But the possibility of being involved in a lawsuit against the Vodun demonstrations meant an incentive to hand over priestesses and devotees to the authorities.

“The Inquisition distributes public notices in Brazil to collect denunciations, read at the end of the masses. One of the elements that we find in these public notices is that if people do not denounce what they know, they are automatically excommunicated,” explains Rodrigues.

“And, if you report it, the sentence is often commuted. White people, in a moment of desperation, go to services, feel welcomed, solve their problem and then feel guilty because they are Catholic. And then, to ease the conscience, denounce the Africans with whom they live”.

The compiled cases Vodun Priestesses: African Women and the Inquisition in Minas Gerais, despite persecution and arrests, they have not been sentenced.

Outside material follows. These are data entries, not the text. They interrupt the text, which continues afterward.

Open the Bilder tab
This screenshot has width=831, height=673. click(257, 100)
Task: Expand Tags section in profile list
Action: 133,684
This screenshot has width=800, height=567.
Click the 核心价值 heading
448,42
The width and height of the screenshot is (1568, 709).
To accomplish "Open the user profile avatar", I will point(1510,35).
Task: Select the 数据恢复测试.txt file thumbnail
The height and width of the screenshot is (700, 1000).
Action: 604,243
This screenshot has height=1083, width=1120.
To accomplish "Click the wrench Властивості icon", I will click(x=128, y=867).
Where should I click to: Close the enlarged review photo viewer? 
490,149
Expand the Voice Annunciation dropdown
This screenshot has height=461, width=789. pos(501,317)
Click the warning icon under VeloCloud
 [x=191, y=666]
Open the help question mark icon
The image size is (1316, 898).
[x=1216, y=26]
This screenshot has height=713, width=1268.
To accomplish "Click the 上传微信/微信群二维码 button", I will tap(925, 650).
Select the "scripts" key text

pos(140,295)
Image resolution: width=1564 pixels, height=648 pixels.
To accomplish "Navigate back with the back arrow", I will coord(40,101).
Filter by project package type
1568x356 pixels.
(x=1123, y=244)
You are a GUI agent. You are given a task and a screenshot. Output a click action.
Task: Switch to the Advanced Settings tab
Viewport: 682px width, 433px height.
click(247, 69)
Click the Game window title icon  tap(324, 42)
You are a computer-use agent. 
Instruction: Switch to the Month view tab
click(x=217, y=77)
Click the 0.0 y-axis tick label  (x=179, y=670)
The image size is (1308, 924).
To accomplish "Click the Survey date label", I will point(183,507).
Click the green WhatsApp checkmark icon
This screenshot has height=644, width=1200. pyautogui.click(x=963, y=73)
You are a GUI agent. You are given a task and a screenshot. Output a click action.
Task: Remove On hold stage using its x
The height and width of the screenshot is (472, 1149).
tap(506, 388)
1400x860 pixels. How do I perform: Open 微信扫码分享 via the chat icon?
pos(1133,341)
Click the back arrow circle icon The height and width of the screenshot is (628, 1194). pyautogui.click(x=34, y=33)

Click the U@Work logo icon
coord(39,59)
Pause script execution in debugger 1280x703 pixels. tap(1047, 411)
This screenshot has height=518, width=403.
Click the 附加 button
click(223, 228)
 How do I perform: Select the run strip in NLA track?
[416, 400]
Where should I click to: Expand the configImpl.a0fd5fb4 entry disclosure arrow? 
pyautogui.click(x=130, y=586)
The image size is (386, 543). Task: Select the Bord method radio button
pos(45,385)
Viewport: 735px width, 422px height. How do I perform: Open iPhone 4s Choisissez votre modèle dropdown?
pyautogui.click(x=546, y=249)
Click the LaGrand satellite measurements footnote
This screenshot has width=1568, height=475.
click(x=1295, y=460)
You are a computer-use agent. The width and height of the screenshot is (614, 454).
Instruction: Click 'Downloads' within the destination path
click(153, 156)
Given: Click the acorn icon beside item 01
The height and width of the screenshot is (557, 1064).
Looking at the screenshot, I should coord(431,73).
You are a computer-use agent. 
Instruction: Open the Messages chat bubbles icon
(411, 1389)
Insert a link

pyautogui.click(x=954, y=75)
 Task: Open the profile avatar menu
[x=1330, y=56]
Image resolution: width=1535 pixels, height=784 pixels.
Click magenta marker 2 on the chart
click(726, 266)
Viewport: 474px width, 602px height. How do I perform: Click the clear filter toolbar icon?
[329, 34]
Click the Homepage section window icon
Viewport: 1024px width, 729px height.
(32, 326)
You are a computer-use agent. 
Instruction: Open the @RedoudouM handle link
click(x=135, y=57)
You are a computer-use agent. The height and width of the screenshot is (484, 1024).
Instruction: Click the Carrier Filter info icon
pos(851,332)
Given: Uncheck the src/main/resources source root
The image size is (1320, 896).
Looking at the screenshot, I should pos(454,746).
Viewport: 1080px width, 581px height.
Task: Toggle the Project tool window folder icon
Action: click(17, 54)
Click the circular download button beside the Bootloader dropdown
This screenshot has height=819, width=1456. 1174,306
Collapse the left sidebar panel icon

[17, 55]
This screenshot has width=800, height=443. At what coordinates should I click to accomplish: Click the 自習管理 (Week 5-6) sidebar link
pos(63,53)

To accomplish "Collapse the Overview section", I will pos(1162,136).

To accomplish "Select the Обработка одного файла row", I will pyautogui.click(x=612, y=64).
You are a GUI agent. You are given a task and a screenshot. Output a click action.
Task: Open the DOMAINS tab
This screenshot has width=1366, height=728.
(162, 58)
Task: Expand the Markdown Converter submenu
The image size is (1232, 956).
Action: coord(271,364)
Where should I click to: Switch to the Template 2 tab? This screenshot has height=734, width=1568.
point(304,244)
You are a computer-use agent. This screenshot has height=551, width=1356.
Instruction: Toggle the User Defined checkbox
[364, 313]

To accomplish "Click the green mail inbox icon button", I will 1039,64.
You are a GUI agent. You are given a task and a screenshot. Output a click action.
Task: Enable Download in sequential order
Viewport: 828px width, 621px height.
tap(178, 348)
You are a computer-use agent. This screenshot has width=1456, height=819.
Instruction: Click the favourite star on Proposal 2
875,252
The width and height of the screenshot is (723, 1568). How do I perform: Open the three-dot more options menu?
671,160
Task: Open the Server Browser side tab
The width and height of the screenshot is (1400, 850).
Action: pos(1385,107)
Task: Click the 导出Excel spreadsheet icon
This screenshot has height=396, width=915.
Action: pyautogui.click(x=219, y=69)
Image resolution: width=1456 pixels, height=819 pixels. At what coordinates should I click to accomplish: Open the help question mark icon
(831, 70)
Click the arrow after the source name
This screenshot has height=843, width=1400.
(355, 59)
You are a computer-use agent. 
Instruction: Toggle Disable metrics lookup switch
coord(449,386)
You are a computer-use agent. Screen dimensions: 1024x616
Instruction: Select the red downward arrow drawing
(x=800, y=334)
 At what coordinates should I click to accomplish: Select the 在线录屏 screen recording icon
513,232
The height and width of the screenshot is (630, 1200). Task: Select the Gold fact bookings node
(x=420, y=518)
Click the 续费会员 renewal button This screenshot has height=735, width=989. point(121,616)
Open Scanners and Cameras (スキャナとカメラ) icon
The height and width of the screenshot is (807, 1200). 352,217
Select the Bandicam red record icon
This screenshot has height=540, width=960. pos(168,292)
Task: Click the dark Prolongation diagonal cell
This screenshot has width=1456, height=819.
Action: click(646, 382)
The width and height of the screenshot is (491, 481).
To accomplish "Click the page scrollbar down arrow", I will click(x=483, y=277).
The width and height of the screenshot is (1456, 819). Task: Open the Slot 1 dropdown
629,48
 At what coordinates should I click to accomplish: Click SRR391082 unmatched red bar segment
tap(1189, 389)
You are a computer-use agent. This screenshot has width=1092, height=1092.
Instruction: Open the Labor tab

For some reason, they went unanswered.

According to Maia, “one could think that the fact that they did not lead to a lawsuit and there was no definitive conviction indicates a lesser significance of these cases. When we see these social structures taking action to collect information and complaints against these people, mainly Africans, we see the terror that has been imposed on those places.”

More than 250 years later, the persecution of African-based religions continues in Brazil. Rodrigues says it is a representation of an enduring racism, which only changes over time and space.

“I would say that the main element of permanence is the association of African entities with the devil. It is this that causes fear and elicits violence. Fear of what is unknown, fear of what is different and, at the same time, the construction of a Christian religious identity. It is built in relation to the other. And the other, in this case, is the African”.